* Page excerpt:
Weaponization Working Group
- Founded: February 5, 2025; 19 months ago
- Director: Vacant

= Weaponization Working Group =

US Department of Justice working group

February 5, 2025 memorandum

The Weaponization Working Group is a working group of the Office of the Attorney General within the United States Department of Justice created in 2025. The working group has received criticism for itself being weaponized as part of a broad use of federal powers against the political opponents of Donald Trump; and for the appointment, actions, and strategy of its director Ed Martin.

==History==
On February 5, 2025, hours after being sworn in as attorney general, Pam Bondi signed a memorandum establishing the Weaponization Working Group to review politicized prosecutions. The working group involved the U.S. Attorney's Office for the District of Columbia, then led on an acting basis by Ed Martin, who praised the January 6 Capitol attack and repeated false claims of fraud in the 2020 presidential election.

In May 2025, amid pressure from Republicans in the Senate to withdraw Martin's nomination for United States Attorney for the District of Columbia, President Donald Trump announced that Martin would serve as director of the Weaponization Working Group. Martin outlined a strategy to shame individuals who cannot be charged with crimes at a press conference days later. Martin received criticism for breaking Justice Department protocol in his pursuit of Trump's enemies as part of the working group, which legal experts described as being "so outside the bounds that it could undermine any criminal case".

Martin notably accused Fed governor Lisa Cook on social media of being a "crook" and posted an article accusing her of fraud despite there being no formal allegations of wrongdoing at the time. On August 12, Martin wrote a letter to Cook saying it would be seen as "good faith" if she were to resign, later appeared posing for pictures in front of her house in a trench coat for the New York Post, and then went on Fox News to discuss his actions as a prosecutor regarding his allegations against Cook. The New York Times described Martin's actions as having "stoked the base, leading them to believe that the president's perceived enemies, including Ms. James, former President Barack Obama, the former F.B.I. director James B. Comey and the former C.I.A. director John O. Brennan, will soon be punished".

==Organization==
The Weaponization Working Group was initially led by Ed Martin. In July, The New York Times reported that Jared Wise, a former Federal Bureau of Investigation agent who was charged with encouraging January 6 Capitol attack rioters to "kill cops", had become a counselor to Martin. In February 2026, The Washington Post reported that Martin had been demoted as the working group's chair. Wise would resign in April 2026 stating that the goals of the group "will only happen from outside of government."

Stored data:
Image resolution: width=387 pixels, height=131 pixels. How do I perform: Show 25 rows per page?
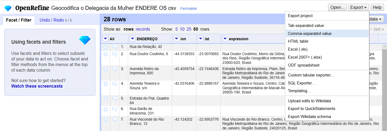coord(189,29)
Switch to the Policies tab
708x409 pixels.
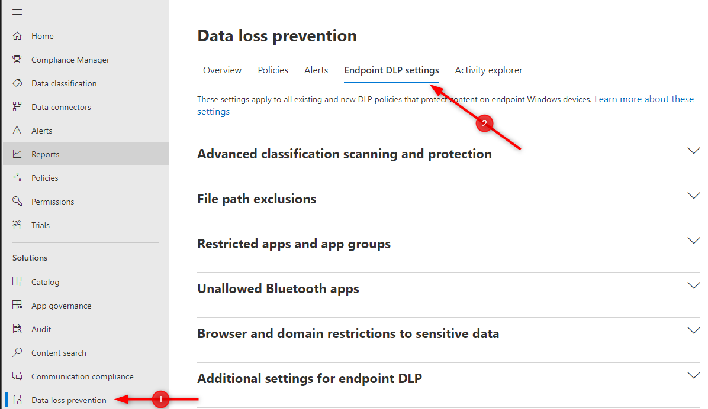tap(273, 70)
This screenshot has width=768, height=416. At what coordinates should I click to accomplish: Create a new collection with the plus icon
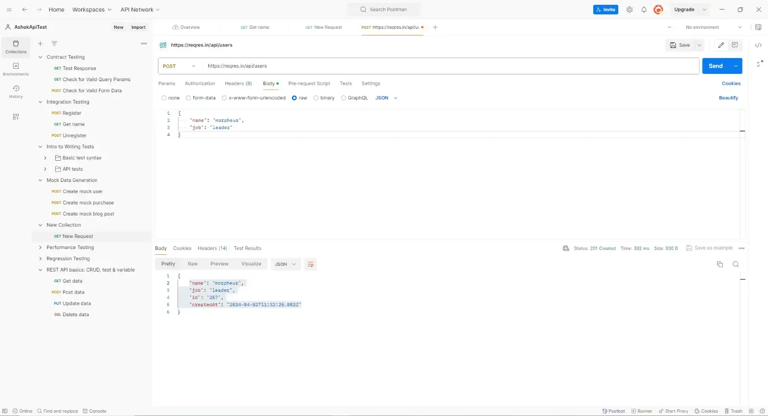[x=40, y=44]
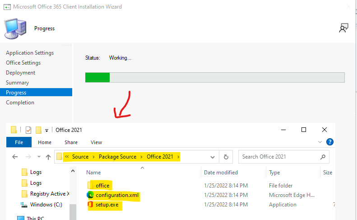Select the setup.exe Office application file
357x220 pixels.
tap(107, 205)
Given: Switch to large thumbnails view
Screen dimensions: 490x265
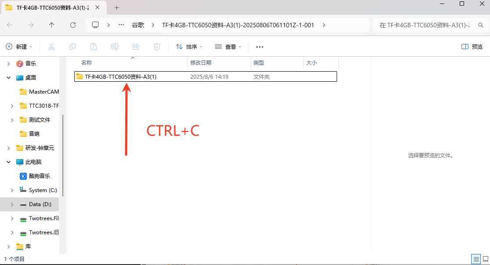Looking at the screenshot, I should coord(486,259).
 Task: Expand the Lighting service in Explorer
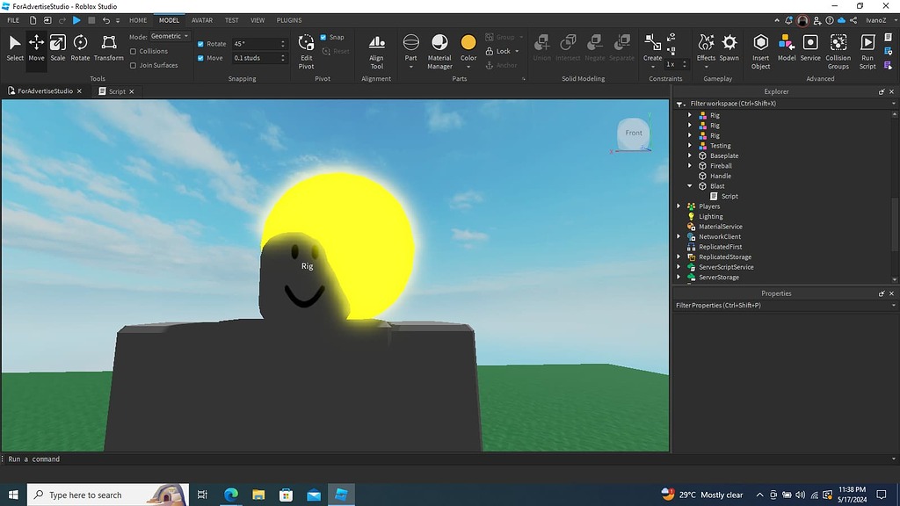coord(677,216)
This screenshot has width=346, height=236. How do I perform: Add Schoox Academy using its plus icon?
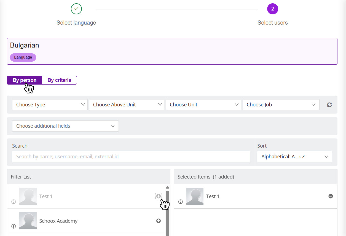159,221
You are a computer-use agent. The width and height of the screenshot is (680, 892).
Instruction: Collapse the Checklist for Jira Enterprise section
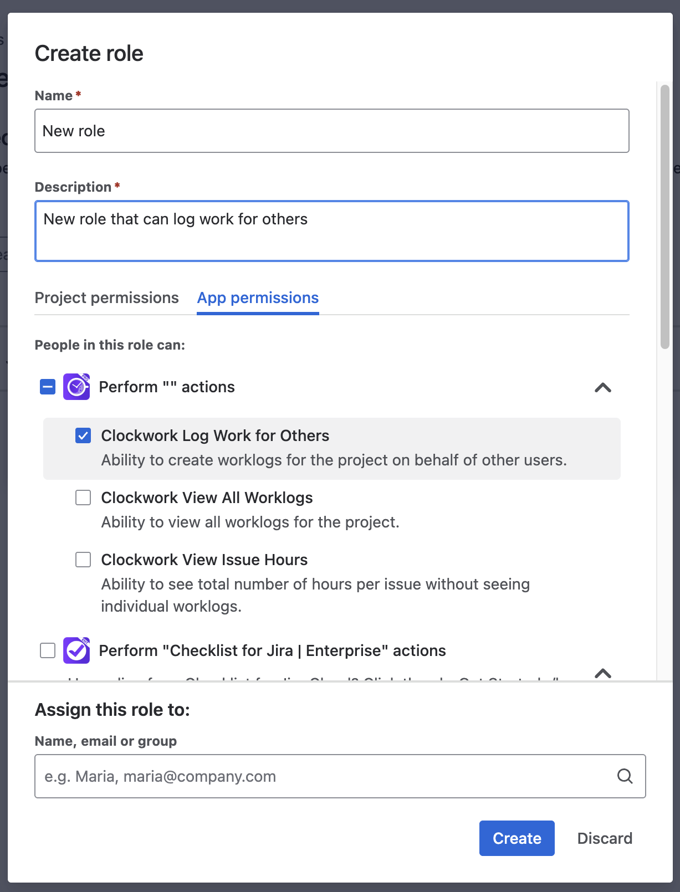[602, 673]
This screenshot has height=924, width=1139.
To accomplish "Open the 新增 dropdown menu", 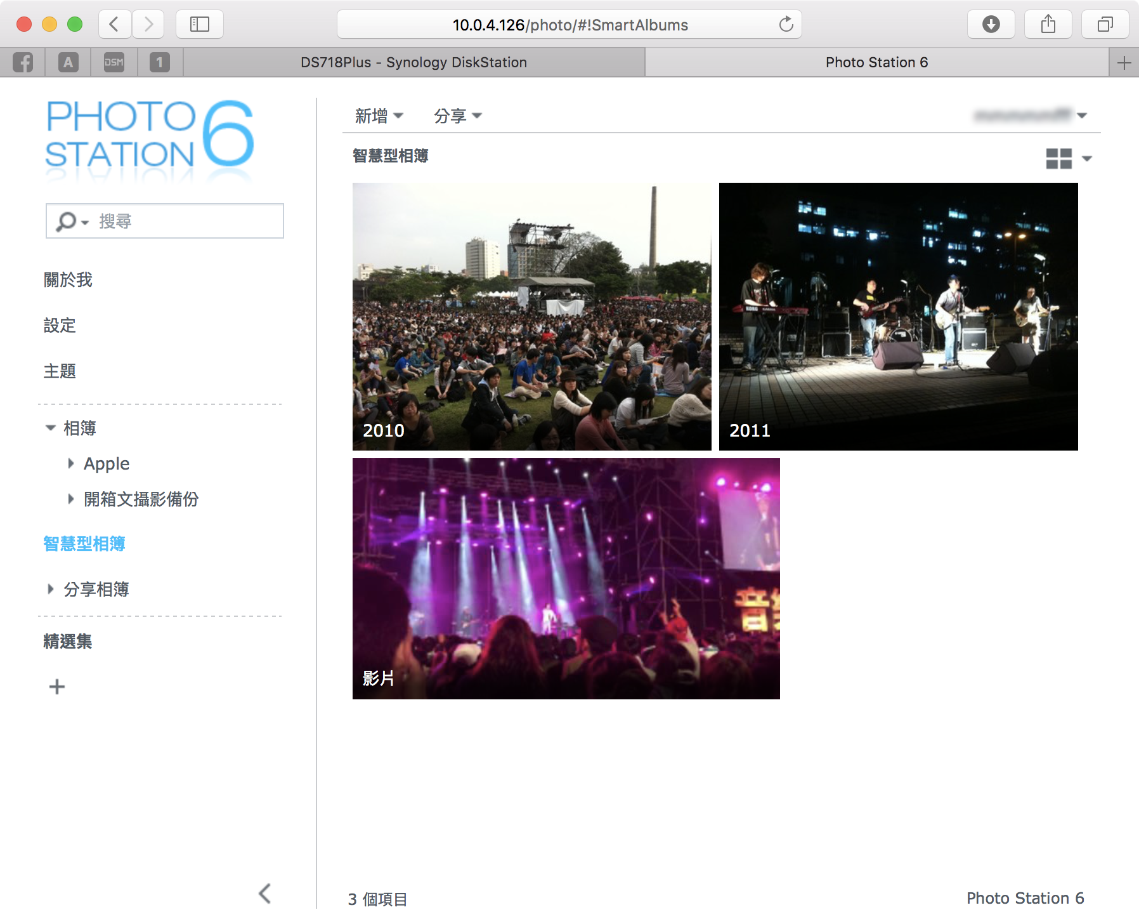I will (x=379, y=116).
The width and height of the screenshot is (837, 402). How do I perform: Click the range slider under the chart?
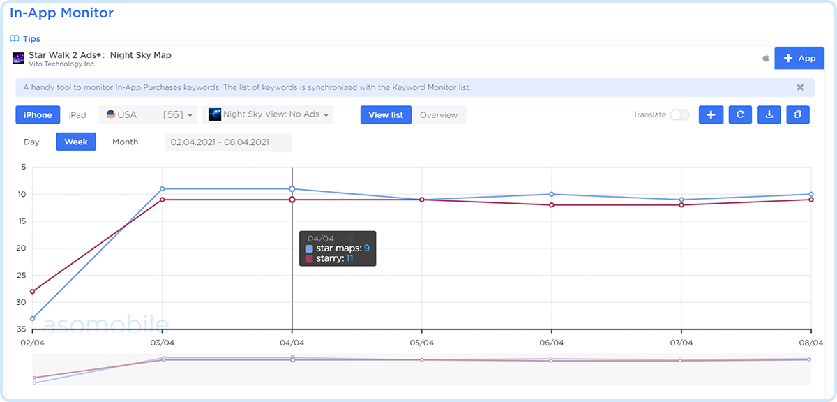coord(421,369)
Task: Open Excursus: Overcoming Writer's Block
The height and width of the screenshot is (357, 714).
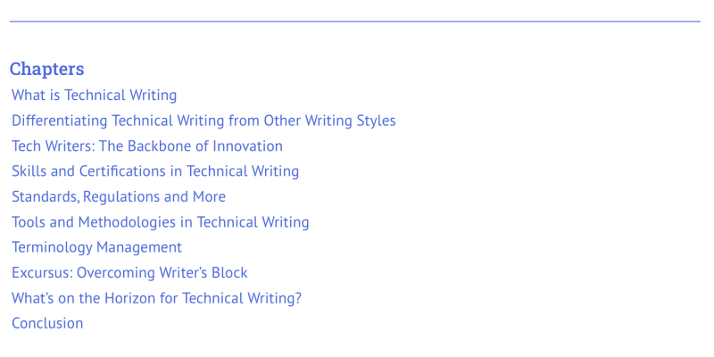Action: pyautogui.click(x=129, y=273)
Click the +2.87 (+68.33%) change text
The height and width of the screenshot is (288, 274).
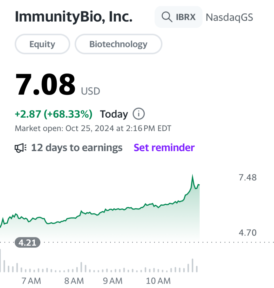[54, 114]
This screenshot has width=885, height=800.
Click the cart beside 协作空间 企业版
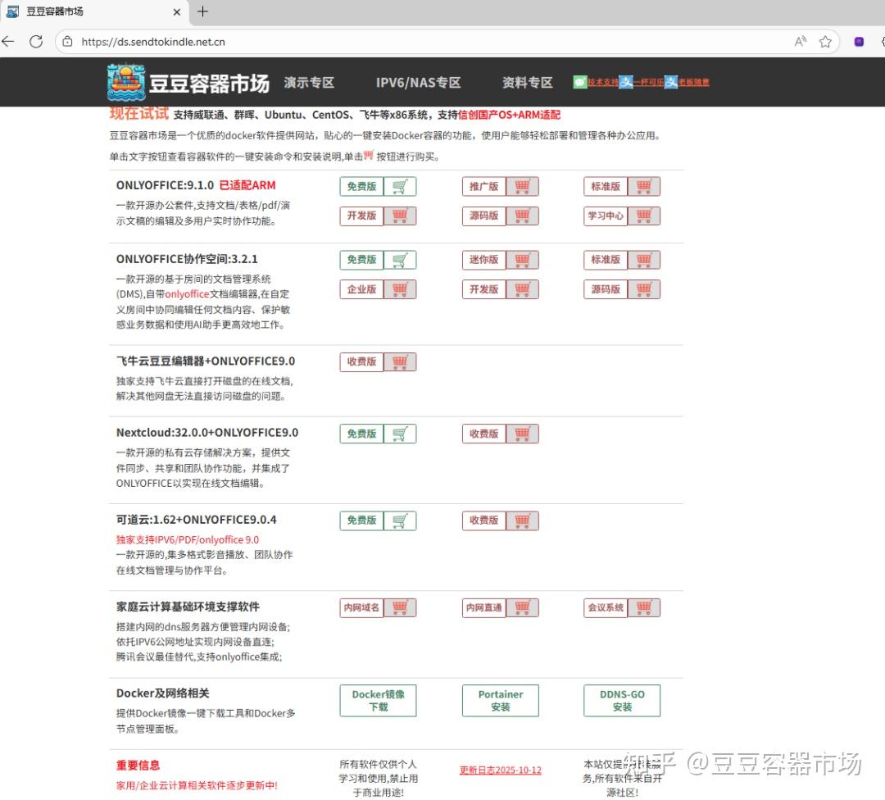tap(400, 289)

* Check your understanding:
(a) Answer these questions from the text on the Weaponization Working Group:
(i) Who signed the memorandum that established the group?
(ii) On what date did Ed Martin write a letter to Lisa Cook?
(iii) In what month and year did Jared Wise resign?
(b) Set down word for word the stretch of the Weaponization Working Group text from "The Weaponization Working Group is" through "2020 presidential election.".
(c) Extend the text on the Weaponization Working Group, beginning right after its last sentence.
These items are kept apart from the text on the Weaponization Working Group.

* Expected outputs:
(a)
(i) Pam Bondi
(ii) August 12
(iii) April 2026

(b)
The Weaponization Working Group is a working group of the Office of the Attorney General within the United States Department of Justice created in 2025. The working group has received criticism for itself being weaponized as part of a broad use of federal powers against the political opponents of Donald Trump; and for the appointment, actions, and strategy of its director Ed Martin.

==History==
On February 5, 2025, hours after being sworn in as attorney general, Pam Bondi signed a memorandum establishing the Weaponization Working Group to review politicized prosecutions. The working group involved the U.S. Attorney's Office for the District of Columbia, then led on an acting basis by Ed Martin, who praised the January 6 Capitol attack and repeated false claims of fraud in the 2020 presidential election.

(c)
==Responsibilities==
===Prosecutions against Trump===
Pam Bondi's memorandum tasked the Weaponization Working Group with reviewing prosecutions against Donald Trump prior to his second inauguration, including the Smith special counsel investigation, his prosecution in New York, and the New York business fraud lawsuit against the Trump Organization.

===Other prosecutions===
Bondi's memorandum ordered the working group to review potential "prosecutorial abuse" relating to criminal proceedings in the January 6 Capitol attack, anti-abortion protesters who obstructed access to facilities that perform abortions, and the Federal Bureau of Investigation's alleged targeting of Catholics. According to NBC News, Bondi ordered charges against Michael Kirk Moore, a Utah doctor indicted for allegedly selling fraudulent COVID-19 vaccine cards, to be dismissed after his prosecution was reviewed by the Weaponization Working Group.

==Prosecutions, investigations, and threats ==

Federal criminal indictments have been issued against:
- James Comey
- Letitia James
- John Bolton (investigation began under the first Trump Administration and continued under the Biden Administration)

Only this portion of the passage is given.